> Task requirements
Write the records out again exactly, but without pictures.

Start of Given entries

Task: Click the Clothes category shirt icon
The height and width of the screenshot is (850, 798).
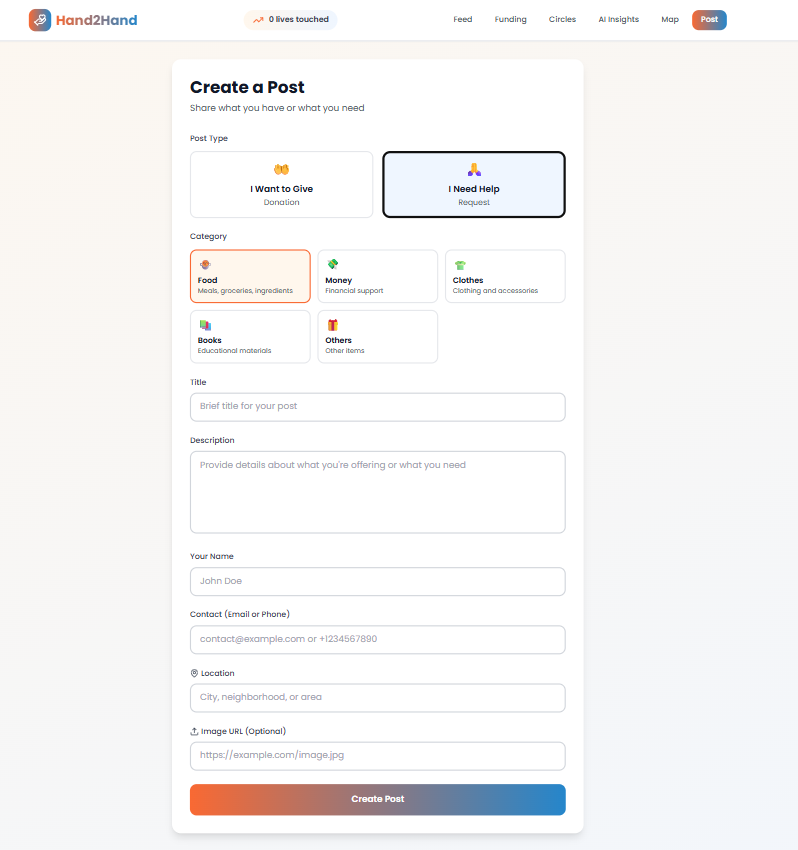Action: [460, 265]
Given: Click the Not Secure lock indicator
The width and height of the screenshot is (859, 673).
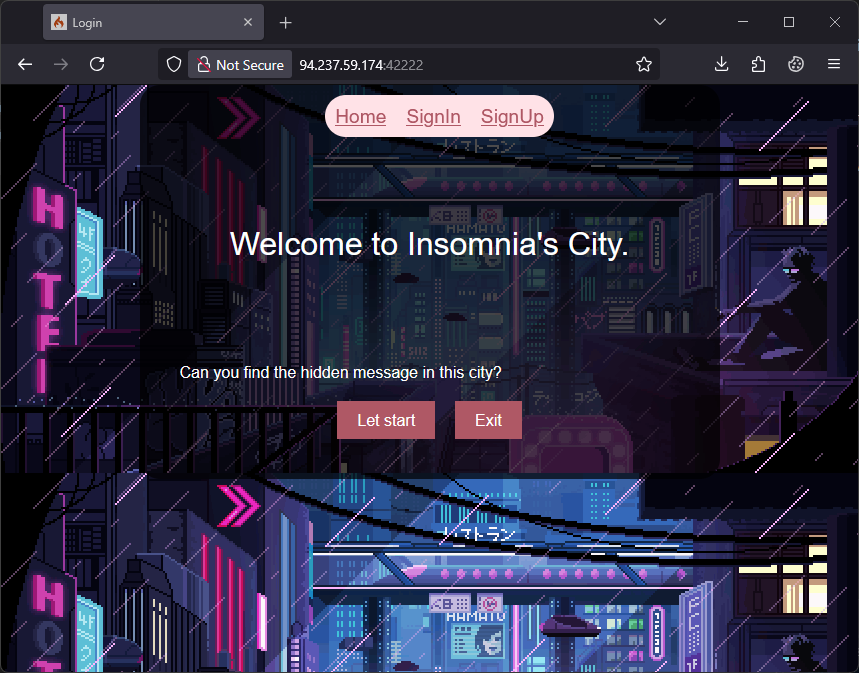Looking at the screenshot, I should 240,64.
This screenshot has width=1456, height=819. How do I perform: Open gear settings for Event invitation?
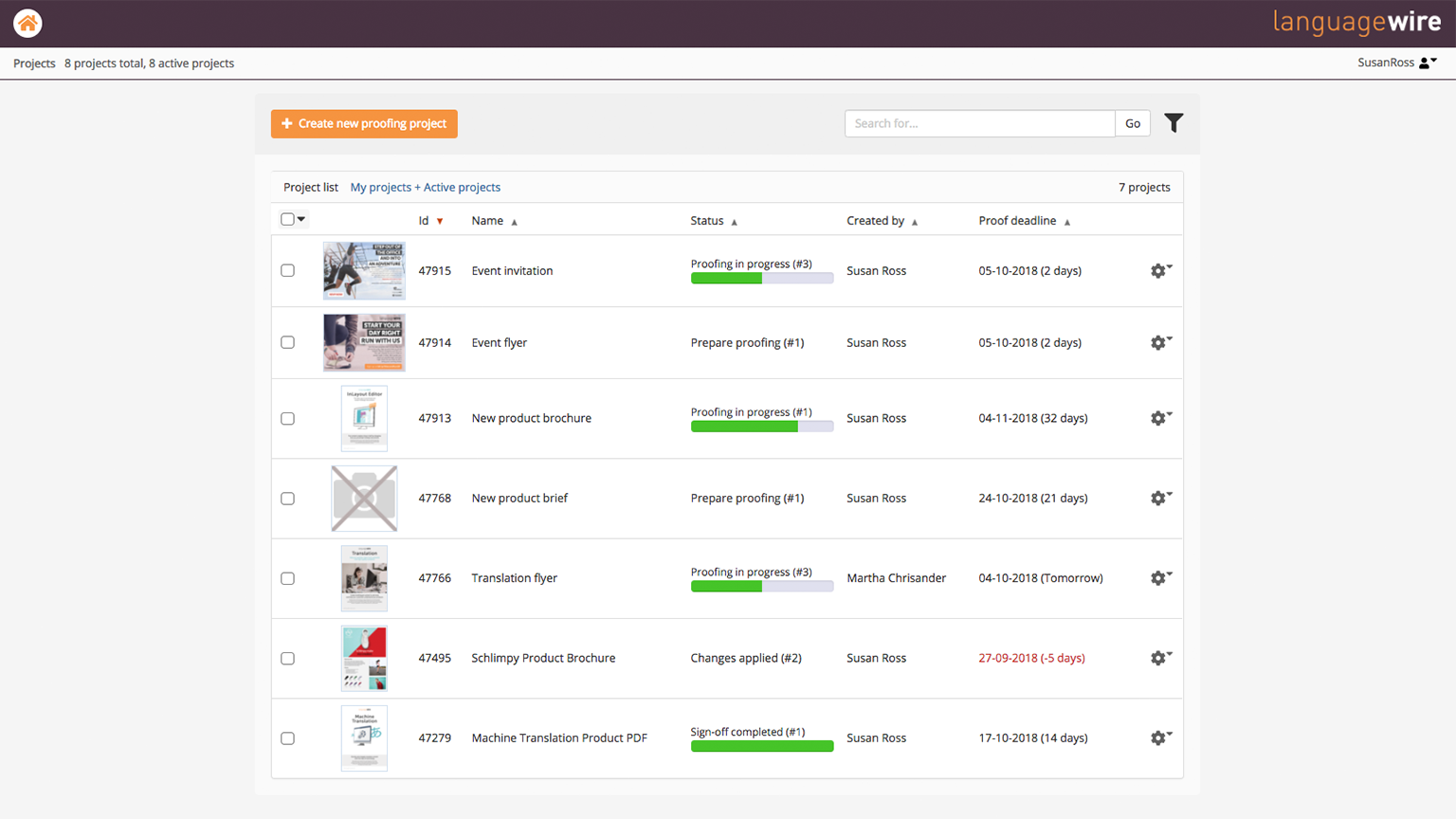[1159, 271]
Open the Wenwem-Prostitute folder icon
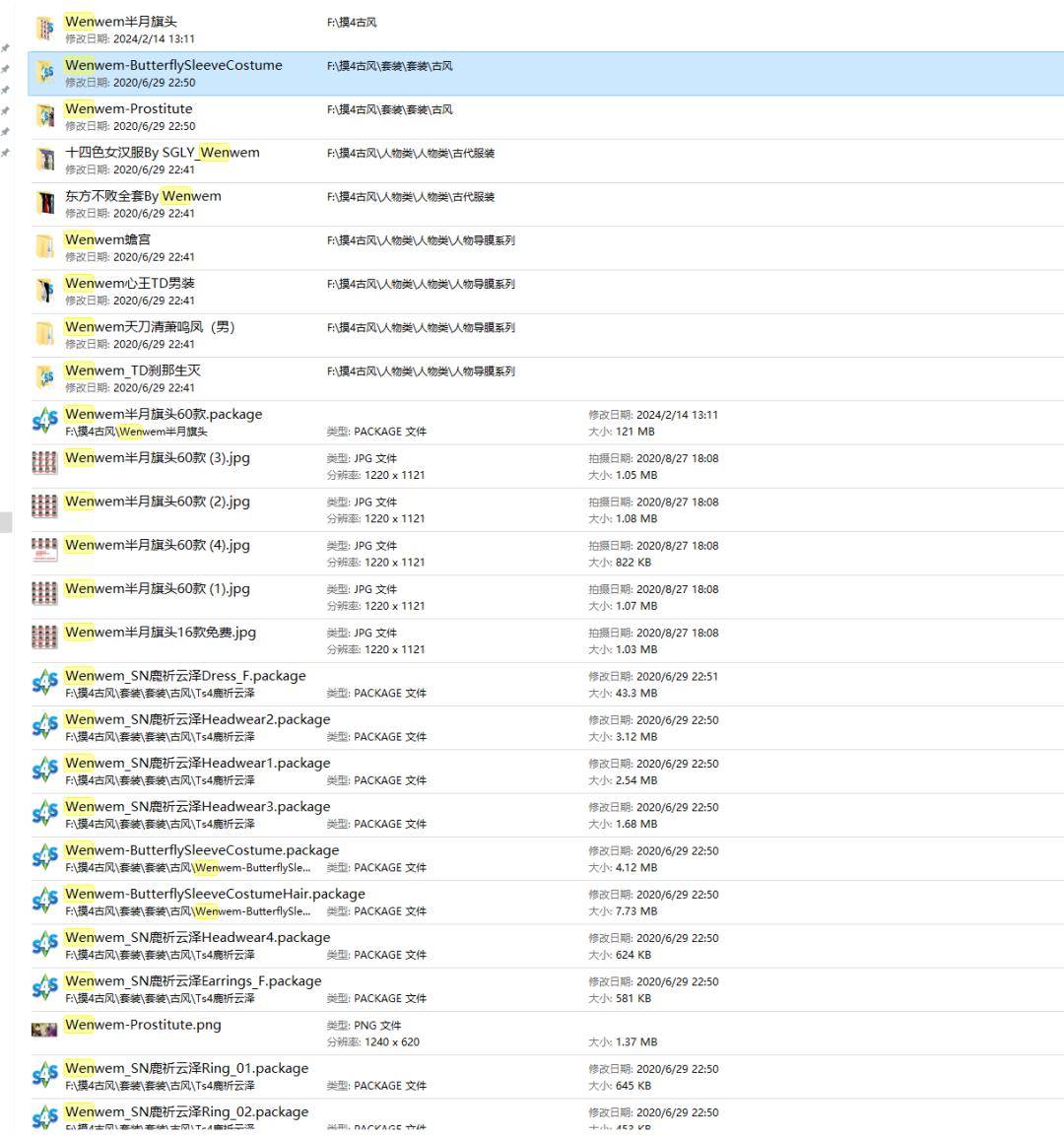This screenshot has height=1140, width=1064. (x=45, y=115)

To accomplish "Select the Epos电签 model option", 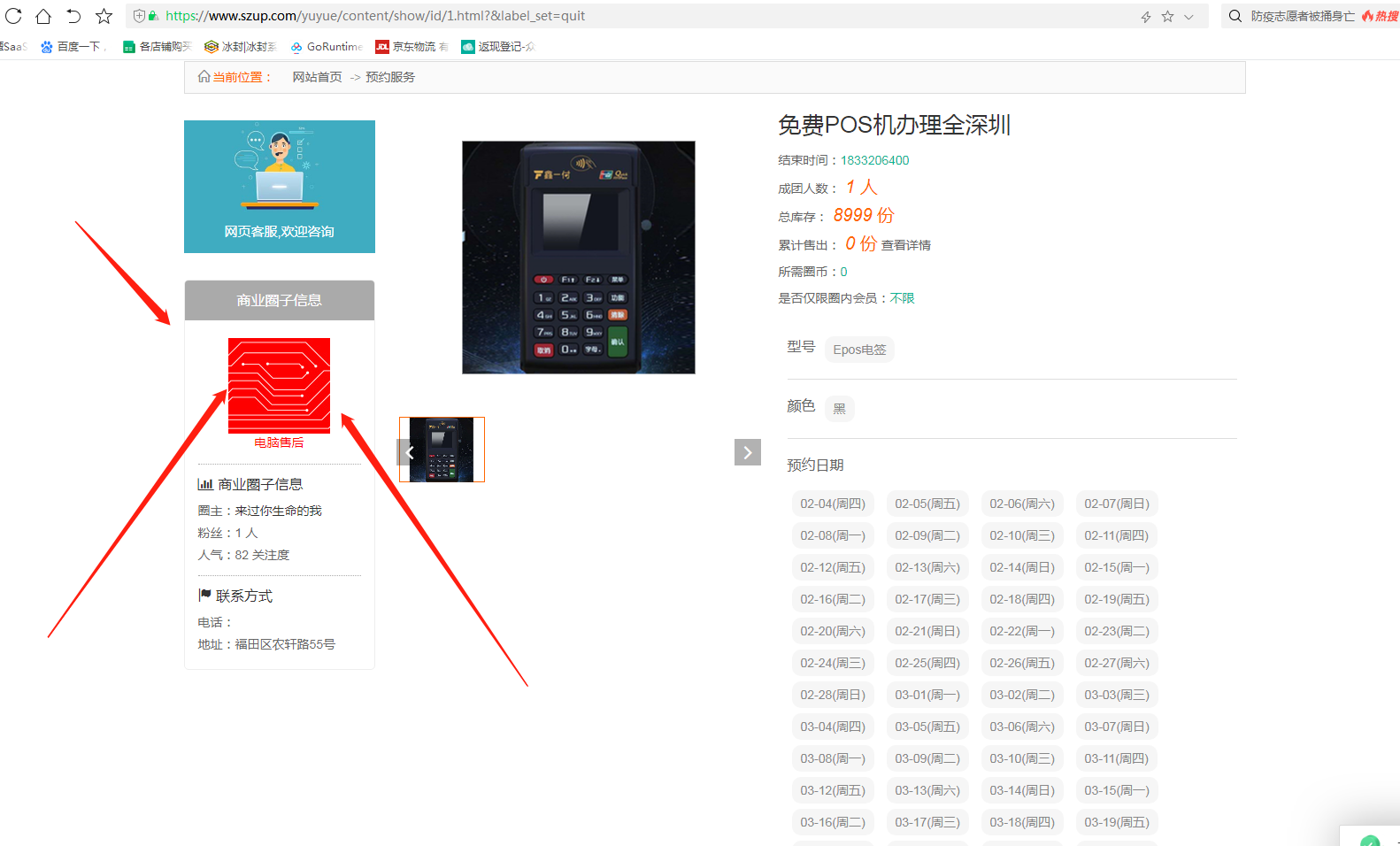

End of Given entries

> The answer
Task: Click the Clothes category shirt icon
The height and width of the screenshot is (850, 798).
Action: [460, 265]
Given: Click the Not Secure lock indicator
The width and height of the screenshot is (859, 673).
Looking at the screenshot, I should 240,64.
This screenshot has width=1456, height=819. How do I perform: Open gear settings for Event invitation?
[1159, 271]
Open the Wenwem-Prostitute folder icon
This screenshot has height=1140, width=1064. (x=45, y=115)

To accomplish "Select the Epos电签 model option", 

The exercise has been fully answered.